The Nemours Foundation is a non-profit organization in Jacksonville, Florida, created through the last will and testament of philanthropist Alfred I. du Pont by his widow Jessie Ball duPont in 1936, and dedicated to improving the health of children. The Foundation operates Nemours Children’s Health, among America’s largest multi-state, multi-hospital health systems dedicated solely to the health and well-being of children. The Nemours Children’s model of health includes pediatric clinical care, research, medical education, policy, prevention and population health.
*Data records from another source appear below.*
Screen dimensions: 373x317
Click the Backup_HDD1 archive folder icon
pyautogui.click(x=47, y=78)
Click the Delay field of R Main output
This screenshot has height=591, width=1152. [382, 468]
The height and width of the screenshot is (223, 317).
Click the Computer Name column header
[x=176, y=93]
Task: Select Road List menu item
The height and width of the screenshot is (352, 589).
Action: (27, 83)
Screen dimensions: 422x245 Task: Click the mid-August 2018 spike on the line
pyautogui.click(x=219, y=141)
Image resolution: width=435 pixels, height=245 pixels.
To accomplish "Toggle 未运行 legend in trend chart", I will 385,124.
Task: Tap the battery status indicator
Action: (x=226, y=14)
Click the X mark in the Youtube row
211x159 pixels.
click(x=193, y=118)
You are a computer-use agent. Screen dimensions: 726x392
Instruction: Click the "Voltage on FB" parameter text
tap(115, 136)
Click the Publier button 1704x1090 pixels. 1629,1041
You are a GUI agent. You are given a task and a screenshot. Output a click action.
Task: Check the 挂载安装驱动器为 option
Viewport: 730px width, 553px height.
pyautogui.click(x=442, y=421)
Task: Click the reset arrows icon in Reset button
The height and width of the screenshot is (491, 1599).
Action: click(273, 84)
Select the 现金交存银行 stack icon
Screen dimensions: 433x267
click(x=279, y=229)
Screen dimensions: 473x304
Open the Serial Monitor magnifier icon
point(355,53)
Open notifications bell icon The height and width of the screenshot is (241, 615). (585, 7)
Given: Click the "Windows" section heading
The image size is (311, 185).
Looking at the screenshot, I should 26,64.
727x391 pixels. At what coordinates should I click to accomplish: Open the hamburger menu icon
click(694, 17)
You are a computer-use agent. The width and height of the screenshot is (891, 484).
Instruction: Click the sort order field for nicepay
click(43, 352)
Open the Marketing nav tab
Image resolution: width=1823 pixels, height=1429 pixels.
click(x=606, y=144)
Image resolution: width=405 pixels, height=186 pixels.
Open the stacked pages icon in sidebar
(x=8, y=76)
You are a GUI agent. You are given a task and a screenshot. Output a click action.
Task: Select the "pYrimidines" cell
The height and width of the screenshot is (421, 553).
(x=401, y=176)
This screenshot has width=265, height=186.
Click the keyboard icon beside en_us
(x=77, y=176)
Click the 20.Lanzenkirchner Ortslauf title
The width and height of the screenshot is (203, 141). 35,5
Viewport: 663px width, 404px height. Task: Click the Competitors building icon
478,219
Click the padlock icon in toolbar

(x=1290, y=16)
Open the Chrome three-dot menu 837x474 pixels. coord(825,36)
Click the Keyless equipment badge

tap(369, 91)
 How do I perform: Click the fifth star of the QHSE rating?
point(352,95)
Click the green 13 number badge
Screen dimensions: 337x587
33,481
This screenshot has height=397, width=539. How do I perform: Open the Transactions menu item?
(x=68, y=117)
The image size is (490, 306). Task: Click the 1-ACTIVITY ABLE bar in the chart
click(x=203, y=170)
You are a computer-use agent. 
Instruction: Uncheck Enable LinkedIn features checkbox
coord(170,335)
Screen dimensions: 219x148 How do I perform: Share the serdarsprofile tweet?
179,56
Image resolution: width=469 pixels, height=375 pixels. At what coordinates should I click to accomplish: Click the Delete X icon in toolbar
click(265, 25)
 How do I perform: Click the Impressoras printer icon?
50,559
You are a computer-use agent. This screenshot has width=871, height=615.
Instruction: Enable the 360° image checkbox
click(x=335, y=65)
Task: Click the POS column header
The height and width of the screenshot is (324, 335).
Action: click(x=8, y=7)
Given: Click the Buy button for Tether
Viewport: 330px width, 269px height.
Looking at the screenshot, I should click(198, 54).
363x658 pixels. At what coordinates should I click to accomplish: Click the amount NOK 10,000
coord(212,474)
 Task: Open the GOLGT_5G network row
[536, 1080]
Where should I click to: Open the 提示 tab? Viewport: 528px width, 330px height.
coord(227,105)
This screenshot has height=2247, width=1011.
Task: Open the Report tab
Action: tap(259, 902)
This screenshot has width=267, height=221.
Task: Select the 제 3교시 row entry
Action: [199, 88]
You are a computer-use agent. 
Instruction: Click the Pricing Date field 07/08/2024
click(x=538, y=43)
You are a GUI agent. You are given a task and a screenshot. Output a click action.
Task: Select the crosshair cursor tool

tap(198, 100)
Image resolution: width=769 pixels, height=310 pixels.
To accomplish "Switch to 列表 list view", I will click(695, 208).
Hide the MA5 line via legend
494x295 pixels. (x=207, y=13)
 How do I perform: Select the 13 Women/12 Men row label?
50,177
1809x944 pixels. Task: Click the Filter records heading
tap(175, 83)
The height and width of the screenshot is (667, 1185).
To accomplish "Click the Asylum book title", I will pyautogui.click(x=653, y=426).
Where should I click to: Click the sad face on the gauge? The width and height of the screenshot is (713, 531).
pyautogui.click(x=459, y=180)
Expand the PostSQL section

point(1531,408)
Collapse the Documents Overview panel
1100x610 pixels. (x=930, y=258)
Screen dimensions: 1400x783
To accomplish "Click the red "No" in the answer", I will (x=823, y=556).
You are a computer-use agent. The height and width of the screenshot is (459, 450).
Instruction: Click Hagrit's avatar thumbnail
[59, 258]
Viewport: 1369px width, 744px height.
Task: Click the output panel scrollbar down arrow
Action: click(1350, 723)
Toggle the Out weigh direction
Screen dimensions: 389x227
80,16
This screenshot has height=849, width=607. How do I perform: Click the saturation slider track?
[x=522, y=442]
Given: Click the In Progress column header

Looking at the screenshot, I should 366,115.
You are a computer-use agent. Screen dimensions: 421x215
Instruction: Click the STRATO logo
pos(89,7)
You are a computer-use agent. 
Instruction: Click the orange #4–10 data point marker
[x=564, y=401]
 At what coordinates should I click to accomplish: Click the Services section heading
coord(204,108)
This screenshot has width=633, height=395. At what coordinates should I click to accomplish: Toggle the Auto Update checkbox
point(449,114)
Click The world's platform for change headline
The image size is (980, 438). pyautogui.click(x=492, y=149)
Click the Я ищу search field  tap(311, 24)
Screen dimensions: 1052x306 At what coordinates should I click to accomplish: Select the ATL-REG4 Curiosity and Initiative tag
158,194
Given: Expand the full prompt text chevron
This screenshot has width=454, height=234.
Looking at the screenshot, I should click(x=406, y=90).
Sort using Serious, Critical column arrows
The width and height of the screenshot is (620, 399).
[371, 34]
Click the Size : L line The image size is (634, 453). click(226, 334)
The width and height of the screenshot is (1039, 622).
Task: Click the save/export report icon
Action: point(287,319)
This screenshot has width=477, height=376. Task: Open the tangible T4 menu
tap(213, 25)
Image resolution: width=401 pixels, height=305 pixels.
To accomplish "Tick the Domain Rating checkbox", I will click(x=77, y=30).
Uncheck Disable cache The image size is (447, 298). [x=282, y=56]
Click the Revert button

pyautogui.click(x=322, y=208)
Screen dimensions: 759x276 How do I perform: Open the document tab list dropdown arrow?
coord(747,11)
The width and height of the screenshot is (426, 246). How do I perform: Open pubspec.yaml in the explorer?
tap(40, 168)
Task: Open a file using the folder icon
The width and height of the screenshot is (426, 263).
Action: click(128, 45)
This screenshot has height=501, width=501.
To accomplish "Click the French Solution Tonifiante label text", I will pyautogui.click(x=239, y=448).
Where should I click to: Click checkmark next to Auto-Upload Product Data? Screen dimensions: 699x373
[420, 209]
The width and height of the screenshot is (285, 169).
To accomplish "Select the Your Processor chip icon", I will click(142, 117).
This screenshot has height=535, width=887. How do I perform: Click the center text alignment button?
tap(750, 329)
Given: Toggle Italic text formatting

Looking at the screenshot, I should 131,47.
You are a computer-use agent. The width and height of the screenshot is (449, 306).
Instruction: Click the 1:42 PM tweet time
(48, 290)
The clinical practice consists of two free-standing children’s hospitals, Nemours Children’s Hospital, Delaware in Wilmington, Delaware and Nemours Children’s Hospital, Florida in Orlando’s Medical City Lake Nona, more than 70 Nemours Children’s specialty, urgent and primary care practices in Delaware, Florida, Pennsylvania and New Jersey, and direct-to-consumer pediatric urgent care via its Nemours App telehealth. Its children’s health media arm features KidsHealth.org, which provides doctor-approved information about the health, behavior, and development of children from birth to adulthood, KidsHealth in the Classroom health curriculum for elementary, middle and high school educators, and KidsHealth patient instructions and KidsHealth GetWell Network licensed by providers across the U.S.

The Nemours Mansion and Gardens in Wilmington, Delaware is also owned and operated by the Nemours Foundation.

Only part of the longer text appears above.